In 2018, Kim Goodman left her position as CEO at Worldpay US to become president of the card services division at Fiserv. The accomplished senior financial services and technology executive leader, Goodman brings more than 25 years of experience in payments, software, and business innovation. Holding a variety of leadership roles, spanning Dell and American Express, it was Fiserv’s clients and opportunity that attracted Goodman to leave Worldplay. Overseeing the payments and ATM services, including credit and debit processing, she sees huge potential for the advancement of Fiserv’s organic technology base. This year, Black Enterprise named Goodman as one of the Most Powerful Women in Corporate America. “Kim is helping Fiserv advance the mission of our clients by strengthening the bond of customer relationships through innovative payments technology at the speed of life,” says Jeffery Yabuki, President and Chief Executive Officer, Fiserv.

23. Alyssa Cutright, eBay

After spending 12 years at PayPal in a variety of critical roles in Core Payments, Risk Management, and Financial Services, Alyssa Cutright joined eBay as their Vice President of Global Payments in 2016. Previously, she led payments startup Plastiq’s overall operations, directed international expansion for Square, and gained her initial experience with 10 years at Wells Fargo Bank. Since joining eBay, Cutright has shaken up the company’s payment processes to stay au courant with the online buying preferences of millennials and Gen Z. While PayPal has remained the platform’s main payment method, the implementation of ApplyPay and Google Pay “is another significant step toward providing our customers with more choice in their payment options, and creating an experience that is tailored to personal preferences,” says Cutright. This expansion of eBay’s payment methods is just the beginning of Cutright’s innovative reign.

24. Nicole Jass, Worldpay

As the Senior Vice President of integrated payments, data and fraud products at Worldpay, Nicole Jass leads the development and strategy for all data products. Jass’s main goal at Wordplay is to educate and help clients better understand their customers by prioritizing relationships. A global leader in integrated omni-commerce payments, Wordplay processes more than 40 billion credit and debit card transactions annually. Merchants “aren’t asking for data dropped off on their doorstep, says Jass. “They want to know more about their customers: how they’re shopping in the store and out of the store, what trends are shaping up, how online behavior and mobile wallet behavior are shifting.” Her dedication to good data and using it with intention brings a level of understanding most tech companies only dream of. “Data is fuel; it’s not the end goal,” Jass added. “The end goal is to better understand consumers.”
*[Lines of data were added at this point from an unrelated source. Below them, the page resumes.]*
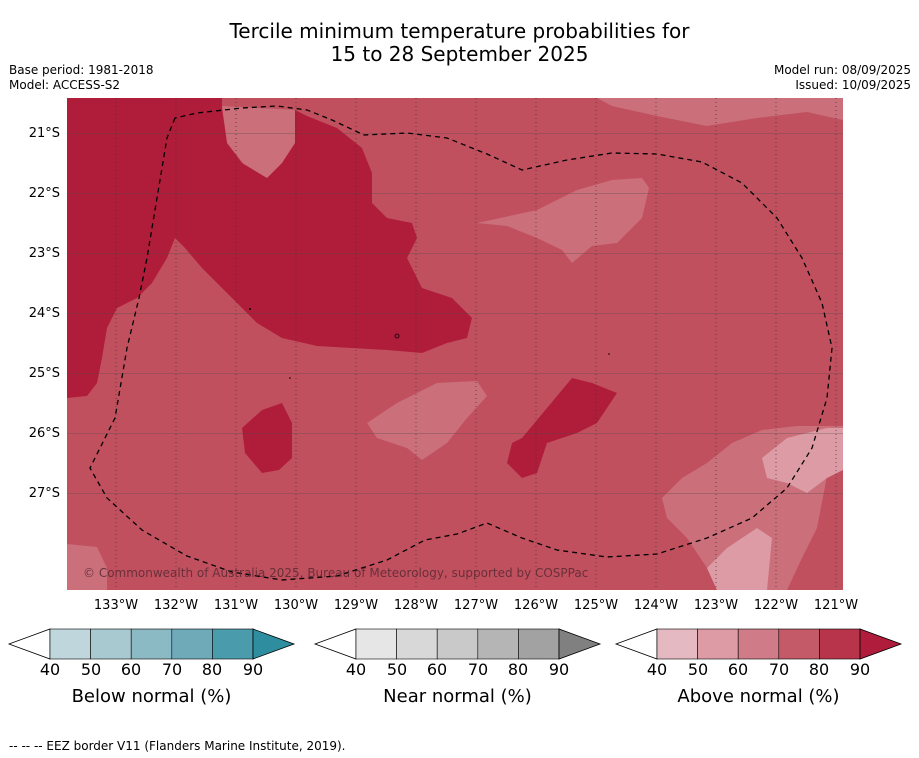  Describe the element at coordinates (776, 606) in the screenshot. I see `lon-label: 122°W` at that location.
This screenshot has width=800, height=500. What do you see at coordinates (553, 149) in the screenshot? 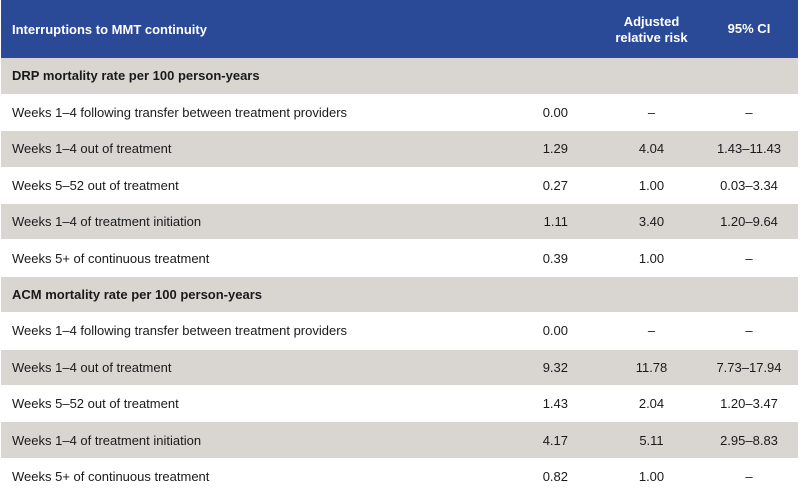
I see `row-rate: 1.29` at bounding box center [553, 149].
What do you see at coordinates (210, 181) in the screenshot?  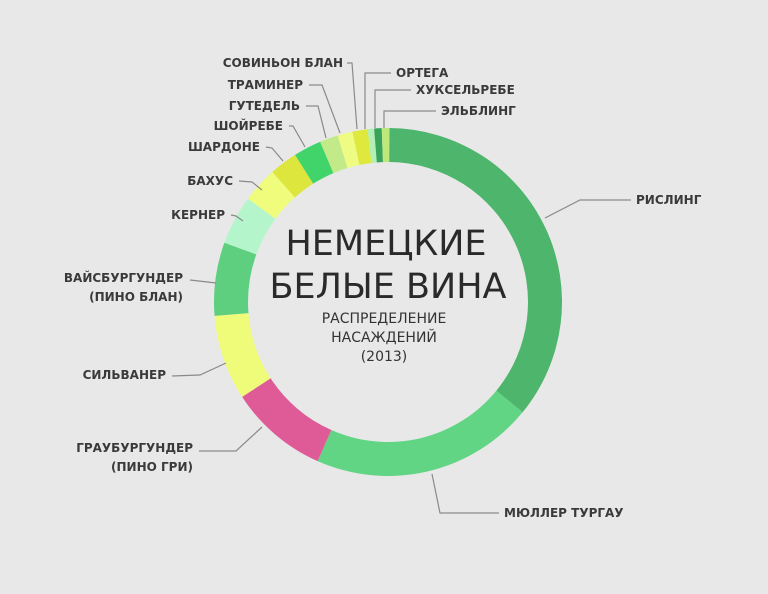 I see `slice-label: БАХУС` at bounding box center [210, 181].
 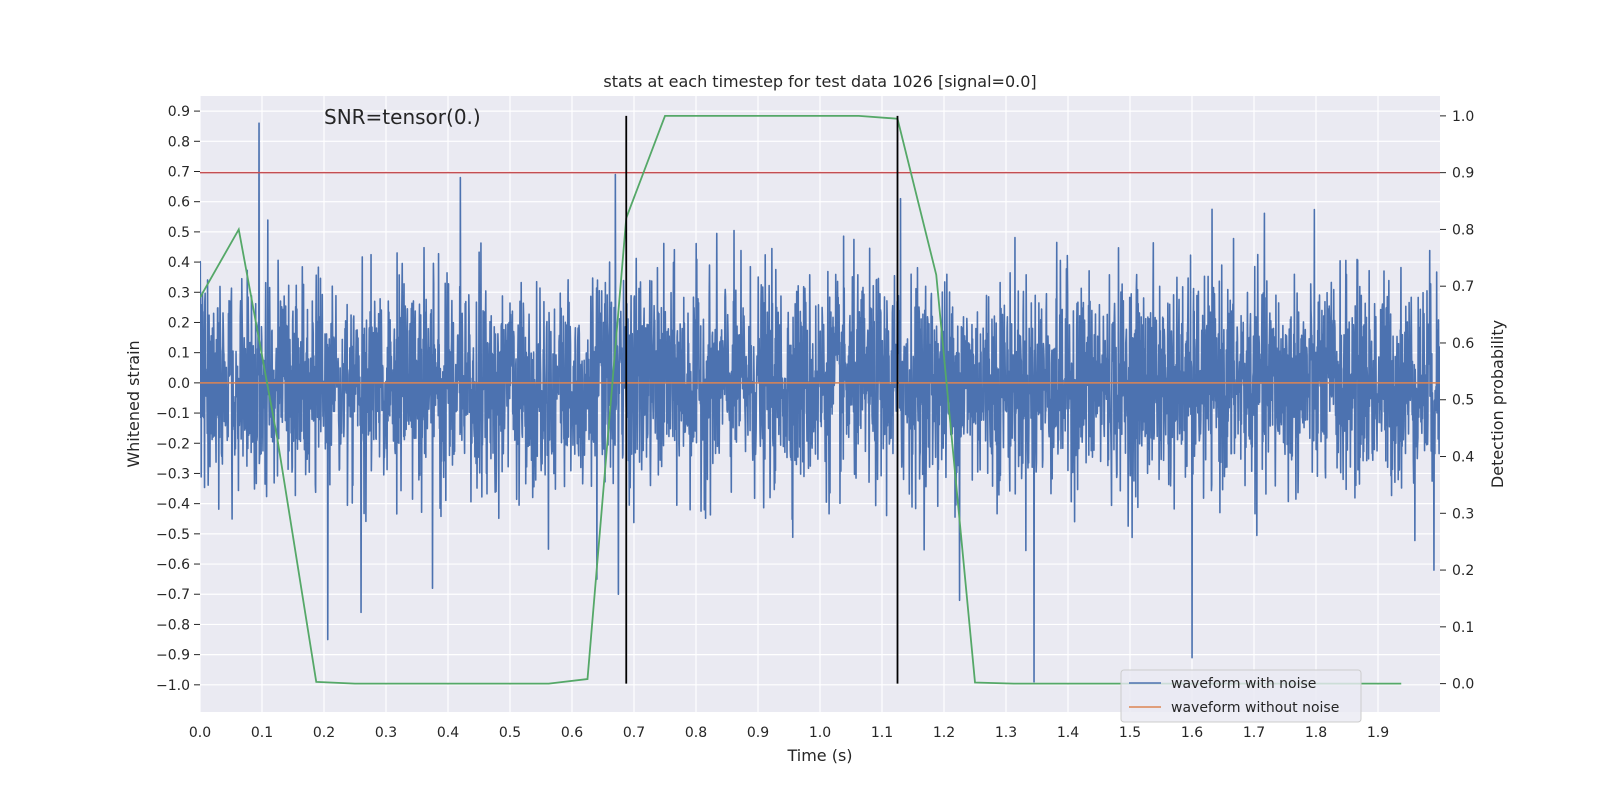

25. Gina Taylor, American Express

SVP and General Manager of Global Business Financing for Global Commercial Service at American Express, Gina Taylor focuses on serving businesses with commercial payments. Dedicating her time to serving small businesses by building solutions that provide them access to capital, Taylor has been instrumental in bringing some of these new offerings to the market. As a seasoned lending expert, Taylor has headed a number of American Express teams overseeing various aspects of the company’s lending business. “We created our Business Loans product so that our customers can get the best of both worlds – an easy digital experience typically found with online lenders, but with competitive rates and the security and service that American Express is known for,” says Taylor. Using her intimate knowledge of American Express, Taylor stands to propel the company into the future with a firm grasp of innovative technologies that will empower small businesses across the globe.